*WHAT TO WORK ON:*
Could you filter the records below and return each line that holds "Comment"?

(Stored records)

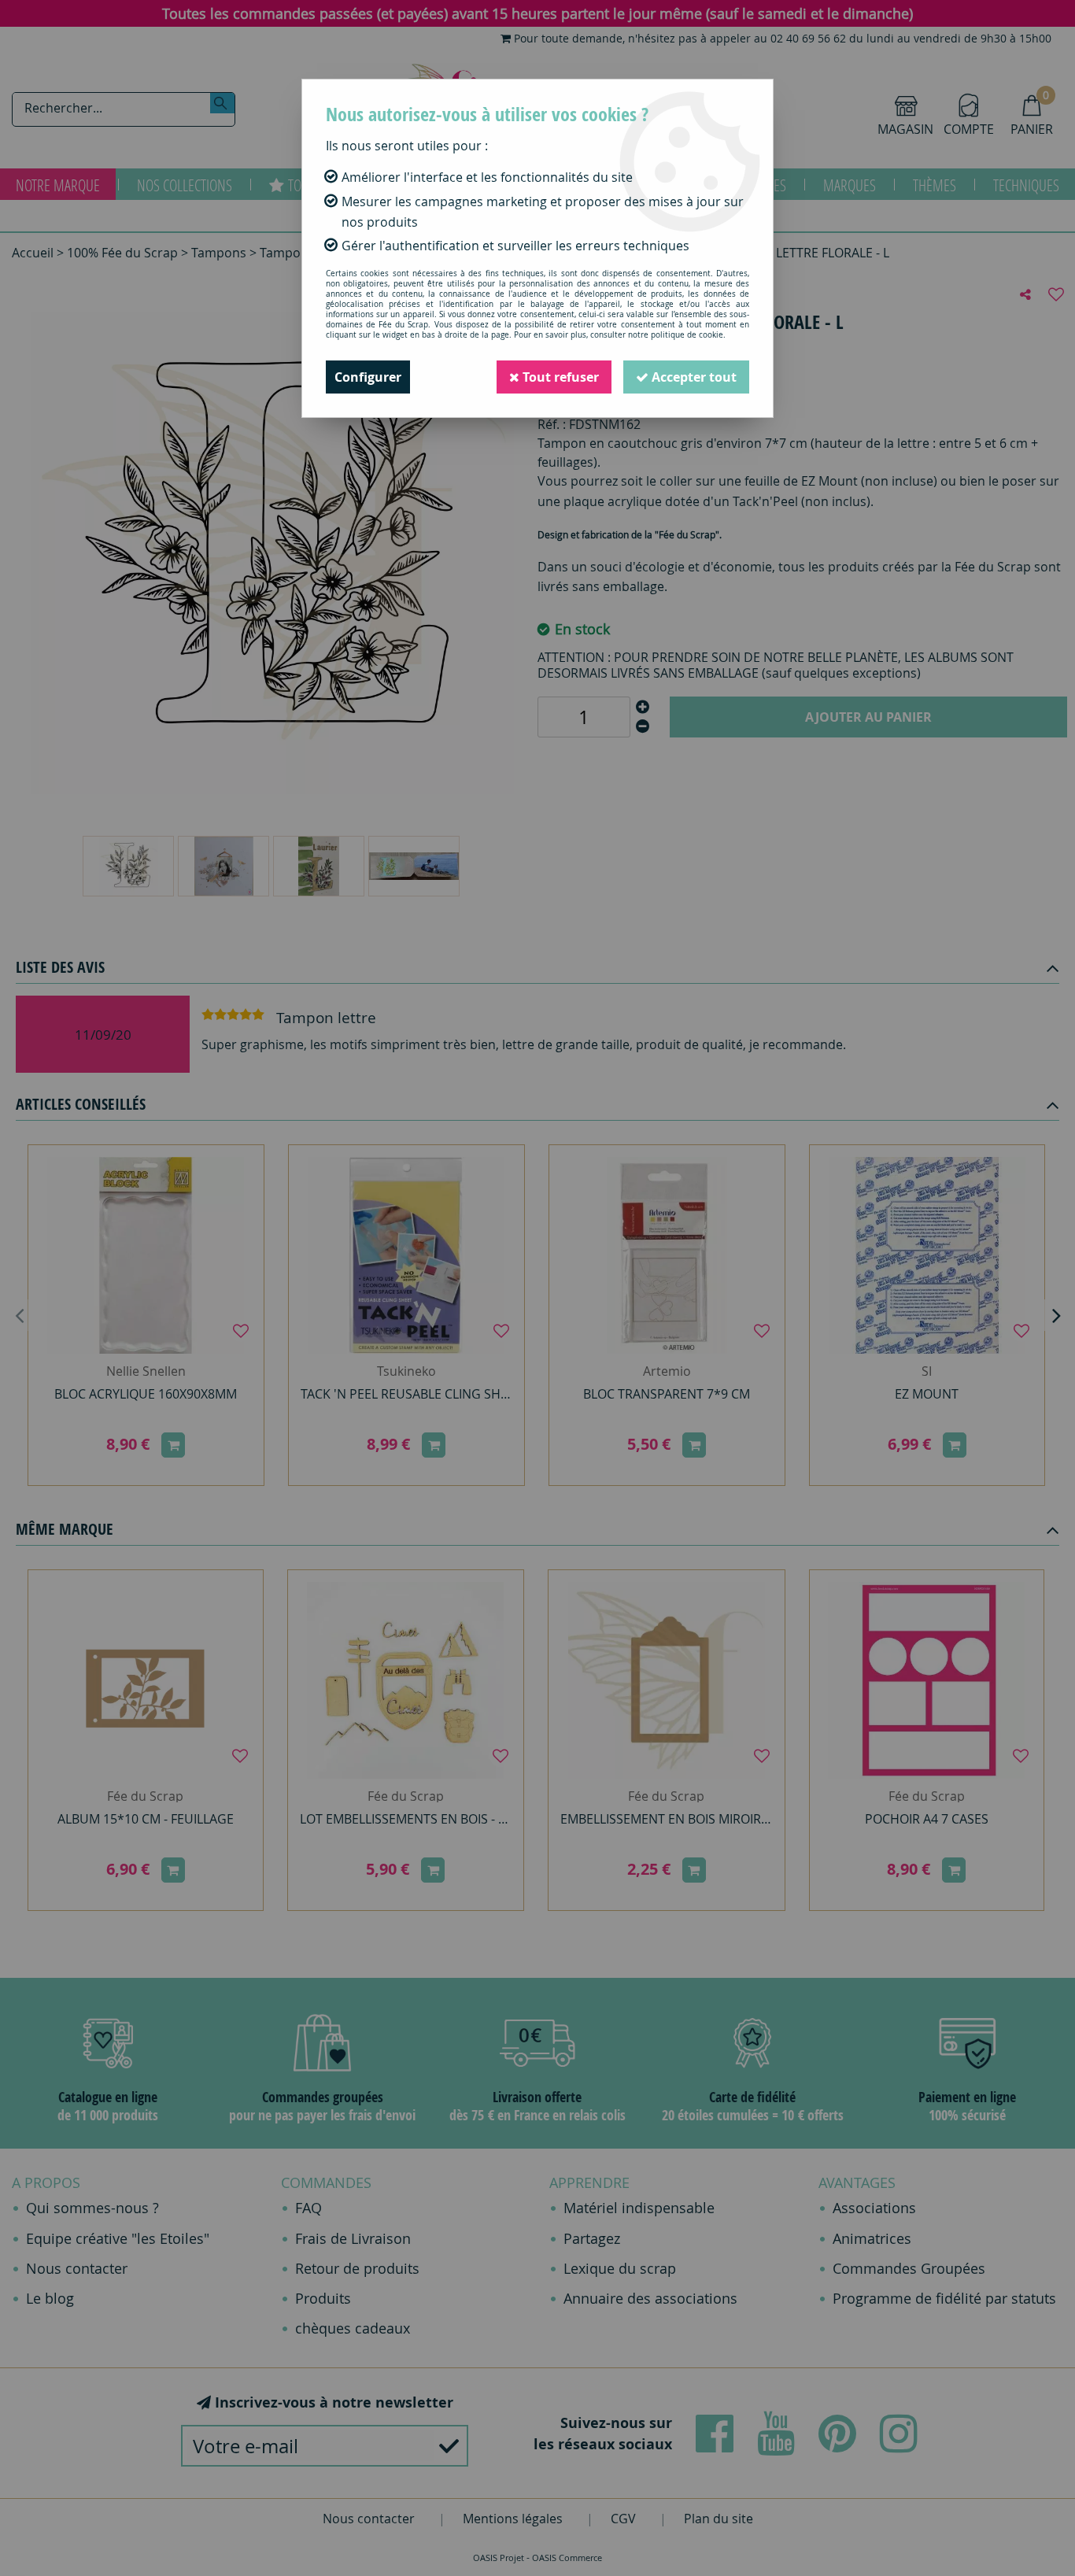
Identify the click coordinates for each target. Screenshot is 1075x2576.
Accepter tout (692, 377)
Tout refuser (559, 377)
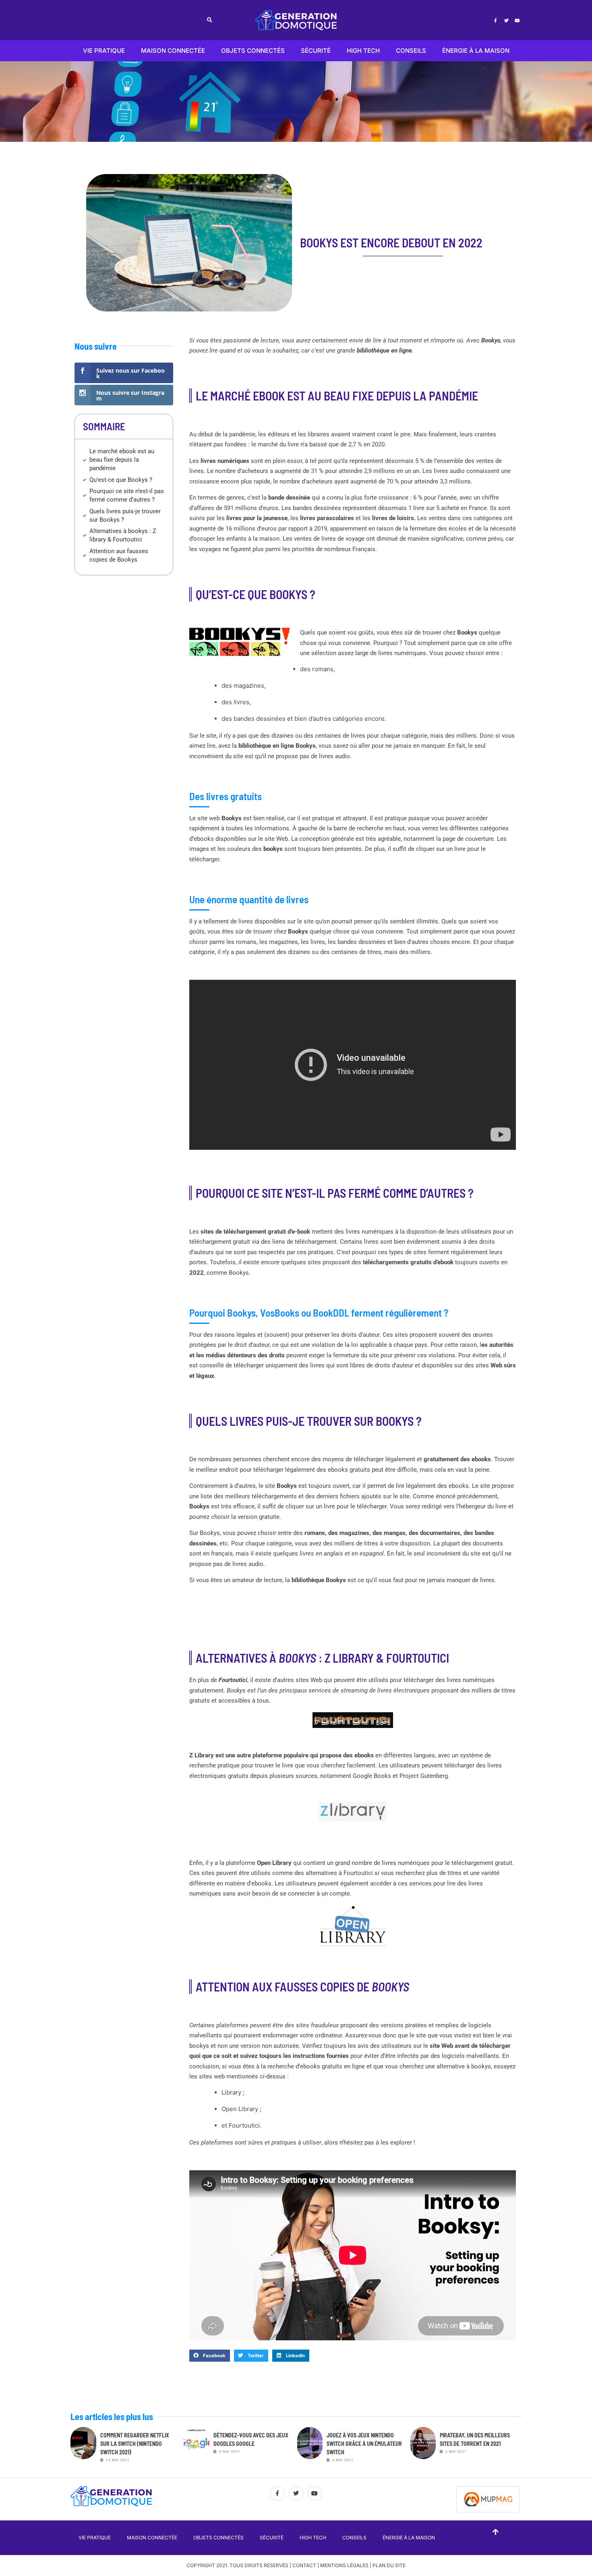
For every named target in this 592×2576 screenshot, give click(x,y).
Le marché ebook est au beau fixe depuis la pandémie (121, 460)
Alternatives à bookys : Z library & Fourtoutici (122, 535)
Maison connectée (173, 50)
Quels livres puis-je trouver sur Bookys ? (125, 515)
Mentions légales (344, 2565)
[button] (209, 20)
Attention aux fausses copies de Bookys (118, 555)
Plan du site (389, 2565)
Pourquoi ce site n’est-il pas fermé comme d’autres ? (126, 495)
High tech (363, 50)
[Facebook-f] (495, 20)
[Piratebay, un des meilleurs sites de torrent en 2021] (423, 2447)
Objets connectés (253, 50)
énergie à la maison (475, 50)
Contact (304, 2565)
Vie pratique (104, 50)
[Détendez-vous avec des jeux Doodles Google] (196, 2447)
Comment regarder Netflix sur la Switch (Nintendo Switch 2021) (134, 2444)
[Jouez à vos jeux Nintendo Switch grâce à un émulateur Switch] (310, 2447)
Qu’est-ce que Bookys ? (120, 479)
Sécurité (316, 50)
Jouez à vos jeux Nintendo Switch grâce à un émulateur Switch (364, 2444)
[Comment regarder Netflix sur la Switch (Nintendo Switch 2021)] (83, 2447)
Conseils (411, 50)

*SOLVED PROBLEM:*
Comment regarder Netflix sur la Switch (Nintendo Switch 2021) (134, 2444)
[Comment regarder Netflix sur la Switch (Nintendo Switch 2021)] (83, 2447)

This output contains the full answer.